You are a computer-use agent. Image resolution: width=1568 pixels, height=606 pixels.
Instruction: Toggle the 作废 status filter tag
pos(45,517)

===============

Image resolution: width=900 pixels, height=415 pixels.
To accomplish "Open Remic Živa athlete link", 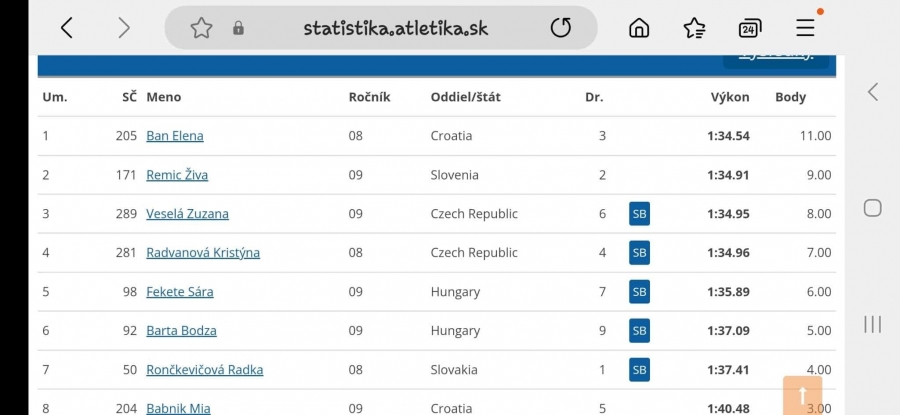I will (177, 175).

===============

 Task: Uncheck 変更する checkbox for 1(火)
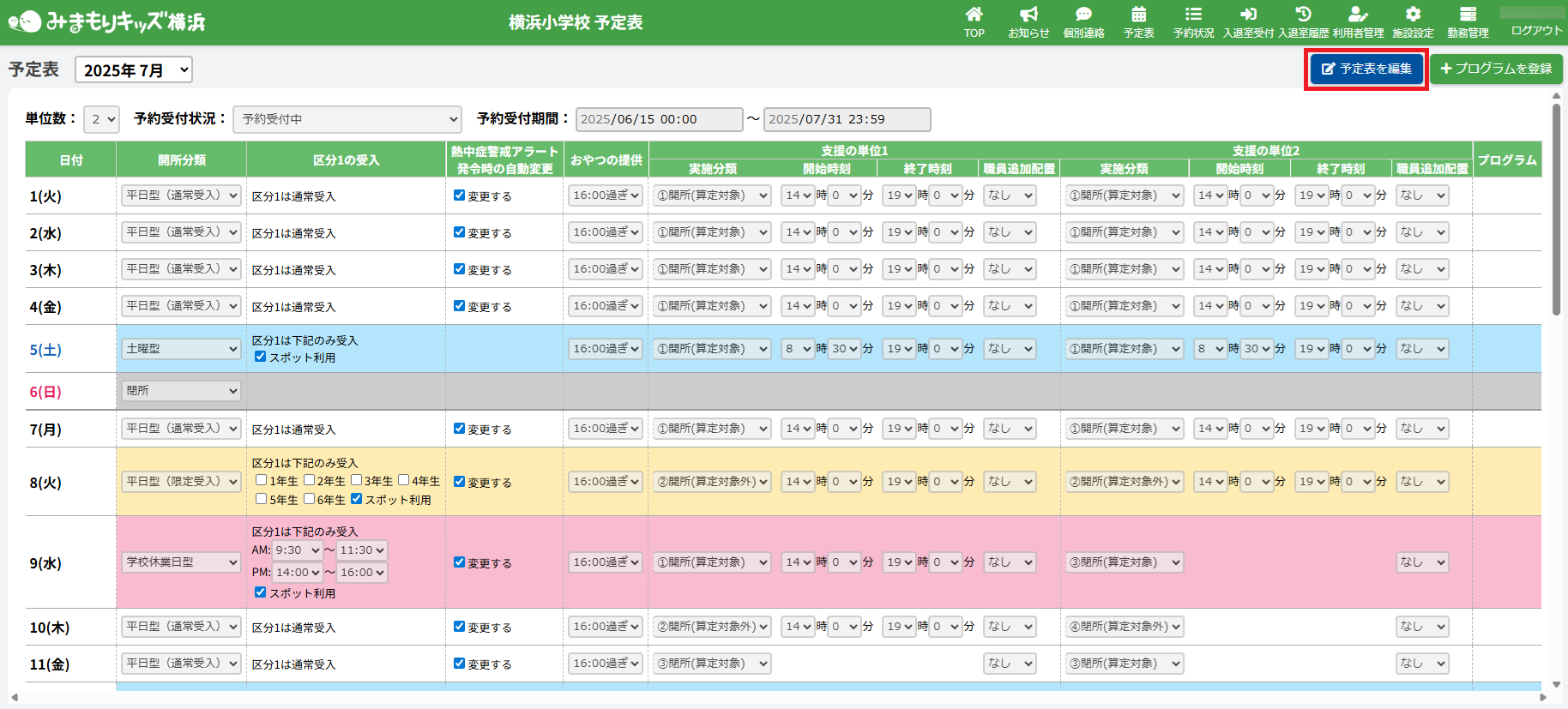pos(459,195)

===============

Action item:
Which lines in the data above hold the string "height"? Return each of them.

Response area:
You are a computer-use agent. Image resolution: width=1568 pixels, height=606 pixels.
Image resolution: width=900 pixels, height=415 pixels.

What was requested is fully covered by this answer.